Task requirements: Rewrite every entry below with each occurrence of "word" replaced by "term", leaving all other text unchanged.

'''

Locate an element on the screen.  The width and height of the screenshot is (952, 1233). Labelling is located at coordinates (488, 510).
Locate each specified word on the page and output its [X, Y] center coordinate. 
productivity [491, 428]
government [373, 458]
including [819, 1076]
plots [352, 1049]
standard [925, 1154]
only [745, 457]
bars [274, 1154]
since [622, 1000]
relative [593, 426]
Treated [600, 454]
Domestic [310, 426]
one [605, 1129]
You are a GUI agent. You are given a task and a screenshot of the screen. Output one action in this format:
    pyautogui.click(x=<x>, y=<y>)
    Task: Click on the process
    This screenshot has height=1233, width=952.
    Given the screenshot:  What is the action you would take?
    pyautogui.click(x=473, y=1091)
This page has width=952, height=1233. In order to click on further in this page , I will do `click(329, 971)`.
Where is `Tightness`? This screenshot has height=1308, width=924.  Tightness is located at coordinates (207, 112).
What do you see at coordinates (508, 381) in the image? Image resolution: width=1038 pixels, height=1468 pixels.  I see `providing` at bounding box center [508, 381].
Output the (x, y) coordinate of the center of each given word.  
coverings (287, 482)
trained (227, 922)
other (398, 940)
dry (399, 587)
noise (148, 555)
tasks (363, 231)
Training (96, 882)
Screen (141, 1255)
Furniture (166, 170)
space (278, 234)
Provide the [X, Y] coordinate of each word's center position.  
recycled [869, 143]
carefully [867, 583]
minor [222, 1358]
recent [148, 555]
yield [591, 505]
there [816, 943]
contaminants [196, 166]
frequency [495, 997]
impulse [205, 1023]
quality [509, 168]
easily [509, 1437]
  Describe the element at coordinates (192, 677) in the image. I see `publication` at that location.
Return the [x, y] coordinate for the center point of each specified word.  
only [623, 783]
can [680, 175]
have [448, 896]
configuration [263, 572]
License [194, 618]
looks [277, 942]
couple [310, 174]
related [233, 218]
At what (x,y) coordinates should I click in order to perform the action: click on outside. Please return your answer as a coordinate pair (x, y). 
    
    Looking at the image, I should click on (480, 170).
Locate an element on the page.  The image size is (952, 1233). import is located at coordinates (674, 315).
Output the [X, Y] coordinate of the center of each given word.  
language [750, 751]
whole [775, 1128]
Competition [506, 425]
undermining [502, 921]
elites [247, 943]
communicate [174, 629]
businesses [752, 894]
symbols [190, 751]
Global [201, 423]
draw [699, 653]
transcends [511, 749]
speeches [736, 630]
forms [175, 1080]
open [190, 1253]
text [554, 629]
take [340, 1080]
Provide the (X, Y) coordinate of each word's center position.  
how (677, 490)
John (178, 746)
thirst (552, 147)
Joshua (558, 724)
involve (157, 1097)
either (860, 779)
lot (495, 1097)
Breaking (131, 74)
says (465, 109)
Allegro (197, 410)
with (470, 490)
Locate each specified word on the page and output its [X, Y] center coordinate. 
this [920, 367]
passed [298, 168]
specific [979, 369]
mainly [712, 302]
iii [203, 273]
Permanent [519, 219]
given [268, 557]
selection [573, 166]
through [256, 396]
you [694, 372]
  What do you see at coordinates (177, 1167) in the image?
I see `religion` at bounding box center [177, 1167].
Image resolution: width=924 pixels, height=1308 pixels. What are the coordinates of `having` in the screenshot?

'''

Output of the exercise:
Locate an element on the screen.  The width and height of the screenshot is (952, 1233). Labelling is located at coordinates (488, 510).
Locate each specified term on the page and output its [X, Y] center coordinate. 
productivity [491, 428]
government [373, 458]
including [819, 1076]
plots [352, 1049]
standard [925, 1154]
only [745, 457]
bars [274, 1154]
since [622, 1000]
relative [593, 426]
Treated [600, 454]
Domestic [310, 426]
one [605, 1129]
You are a GUI agent. You are given a task and a screenshot of the screen. Output one action in this format:
    pyautogui.click(x=<x>, y=<y>)
    Task: Click on the process
    This screenshot has height=1233, width=952.
    Given the screenshot:  What is the action you would take?
    pyautogui.click(x=473, y=1091)
This page has width=952, height=1233. In order to click on further in this page , I will do `click(329, 971)`.
Where is `Tightness`? This screenshot has height=1308, width=924.  Tightness is located at coordinates (207, 112).
What do you see at coordinates (508, 381) in the image? Image resolution: width=1038 pixels, height=1468 pixels.  I see `providing` at bounding box center [508, 381].
Output the (x, y) coordinate of the center of each given term.  
coverings (287, 482)
trained (227, 922)
other (398, 940)
dry (399, 587)
noise (148, 555)
tasks (363, 231)
Training (96, 882)
Screen (141, 1255)
Furniture (166, 170)
space (278, 234)
Provide the [X, Y] coordinate of each term's center position.  
recycled [869, 143]
carefully [867, 583]
minor [222, 1358]
recent [148, 555]
yield [591, 505]
there [816, 943]
contaminants [196, 166]
frequency [495, 997]
impulse [205, 1023]
quality [509, 168]
easily [509, 1437]
  Describe the element at coordinates (192, 677) in the image. I see `publication` at that location.
Return the [x, y] coordinate for the center point of each specified term.  
only [623, 783]
can [680, 175]
have [448, 896]
configuration [263, 572]
License [194, 618]
looks [277, 942]
couple [310, 174]
related [233, 218]
At what (x,y) coordinates should I click in order to perform the action: click on outside. Please return your answer as a coordinate pair (x, y). 
    
    Looking at the image, I should click on (480, 170).
Locate an element on the page.  The image size is (952, 1233). import is located at coordinates (674, 315).
Output the [X, Y] coordinate of the center of each given term.  
language [750, 751]
whole [775, 1128]
Competition [506, 425]
undermining [502, 921]
elites [247, 943]
communicate [174, 629]
businesses [752, 894]
symbols [190, 751]
Global [201, 423]
draw [699, 653]
transcends [511, 749]
speeches [736, 630]
forms [175, 1080]
open [190, 1253]
text [554, 629]
take [340, 1080]
Provide the (X, Y) coordinate of each term's center position.  
how (677, 490)
John (178, 746)
thirst (552, 147)
Joshua (558, 724)
involve (157, 1097)
either (860, 779)
lot (495, 1097)
Breaking (131, 74)
says (465, 109)
Allegro (197, 410)
with (470, 490)
Locate each specified term on the page and output its [X, Y] center coordinate. 
this [920, 367]
passed [298, 168]
specific [979, 369]
mainly [712, 302]
iii [203, 273]
Permanent [519, 219]
given [268, 557]
selection [573, 166]
through [256, 396]
you [694, 372]
  What do you see at coordinates (177, 1167) in the image?
I see `religion` at bounding box center [177, 1167].
Image resolution: width=924 pixels, height=1308 pixels. What are the coordinates of `having` in the screenshot?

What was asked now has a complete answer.